The story behind the 180 Formula
The heart rate is a direct reflection of the body’s oxygen need. The relationship between one heartbeat and the next is associated with heart rate variability, which reflects parasympathetic nervous system (PNS) function. This is an important factor that professionals can use to assess heart health, and for athletes to evaluate recovery from training and racing.
The heart has a built-in mechanism of nerves that controls its own rhythm (to maintain a heart rate of around 70 to 80 beats per minute), but the brain, through the action of the autonomic nervous system and various hormones, can compel the heart to produce a wide range of heart rates based on the body’s needs. This rate can be as low as 30 to 40 in those with great aerobic function to as high as 220 or higher in young athletes during all-out efforts.
In the late 70s and early 80s I had in my office several bulky heart monitors, which I used for heart-rate evaluation. Whether the athlete was on a treadmill, on a stationary bike in the clinic, on the track, or at another location, I would record a number of pre- and post-workout features.
Training at various intensities affects both posture and gait: the greater the anaerobic work, the more distorted the body’s mechanics become. These changes are due, in part, to previously existing muscle imbalance and muscle problems that develop during the workout. By correlating this mechanical efficiency with heart rate at various points before, during and after workouts, I found an ideal training heart rate—one which promoted optimal aerobic function without triggering significant anaerobic activity, excess stress, muscle imbalance or other problems.
The heart rate I found to be ideal in my assessment was often significantly lower from the results of the commonly-used 220 Formula. However, it was becoming evident that athletes who used the 220 Formula to calculate their daily training heart rate showed poor gait, increased muscle imbalance, and other problems following a workout. Often, these athletes were overtrained.
It soon became evident that athletes needed more consistent training quality. Each athlete needed to have his or her own heart monitor and train with it every day. With Polar’s entry into the marketplace in 1982 came the advent of modern heart monitors, which sensed the heart rate directly from the chest wall and transmitted the information to a wristwatch. Athletes who wore heart-rate monitors during each workout felt better and improved in performance at a faster rate than others who trained without a monitor.
My new goal was to find a way that any athlete could determine an optimal training heart rate, using some simple formula—ideally one that resulted in a very similar or identical heart rate as my manual assessments.

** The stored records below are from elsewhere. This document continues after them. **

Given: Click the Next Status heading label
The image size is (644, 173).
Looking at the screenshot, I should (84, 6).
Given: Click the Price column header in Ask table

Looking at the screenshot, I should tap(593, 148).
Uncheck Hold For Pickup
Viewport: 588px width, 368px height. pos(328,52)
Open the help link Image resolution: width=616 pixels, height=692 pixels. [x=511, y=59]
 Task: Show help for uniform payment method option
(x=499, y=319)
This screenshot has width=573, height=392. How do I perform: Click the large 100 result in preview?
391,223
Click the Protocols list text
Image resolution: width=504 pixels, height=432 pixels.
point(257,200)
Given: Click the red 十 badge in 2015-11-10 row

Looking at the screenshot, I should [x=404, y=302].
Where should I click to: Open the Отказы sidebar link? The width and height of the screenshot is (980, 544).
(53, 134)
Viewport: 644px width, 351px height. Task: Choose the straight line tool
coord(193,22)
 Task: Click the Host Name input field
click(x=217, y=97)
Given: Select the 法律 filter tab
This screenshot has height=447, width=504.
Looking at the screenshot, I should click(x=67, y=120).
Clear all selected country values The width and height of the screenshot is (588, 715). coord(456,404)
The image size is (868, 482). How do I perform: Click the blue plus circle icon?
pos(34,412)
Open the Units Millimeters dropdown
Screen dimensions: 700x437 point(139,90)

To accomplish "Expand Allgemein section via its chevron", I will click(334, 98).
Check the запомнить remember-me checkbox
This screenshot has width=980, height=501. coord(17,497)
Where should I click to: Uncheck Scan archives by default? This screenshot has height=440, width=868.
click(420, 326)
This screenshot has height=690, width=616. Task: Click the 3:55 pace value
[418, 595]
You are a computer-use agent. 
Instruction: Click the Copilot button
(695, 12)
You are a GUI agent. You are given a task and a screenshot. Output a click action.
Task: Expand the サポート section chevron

Over time, I began piecing together a mathematical formula, using as a guide the optimal heart rates in athletes who had previously been assessed. Instead of the 220 Formula—220 minus the chronological age multiplied by some percentage—I used 180 minus a person’s chronological age, which is then adjusted to reflect their physiological age as indicated by fitness and health factors.
By comparing the new 180 Formula with my relatively lengthy process of one-on-one evaluations, it became clear that this new formula worked very well. In other words, my tedious assessment of an individual athlete and the 180 Formula resulted in a number that was the same or very close in most cases.
In the early 1980s, I settled on the final, most effective formula, which is the one in use today: 180 minus a person’s chronological age, which is then adjusted to reflect their physiological age as indicated by fitness and health factors. The use of the number 180 is not significant other than as a means to finding the end heart rate. Plus, 180 minus age itself is not a meaningful number; for example, it is not associated with VO2max, lactate threshold, or other traditional measurements. The end number is an athlete’s maximum aerobic heart rate. Thanks to the 180 Formula, all athletes can now obtain their ideal individual aerobic training rates.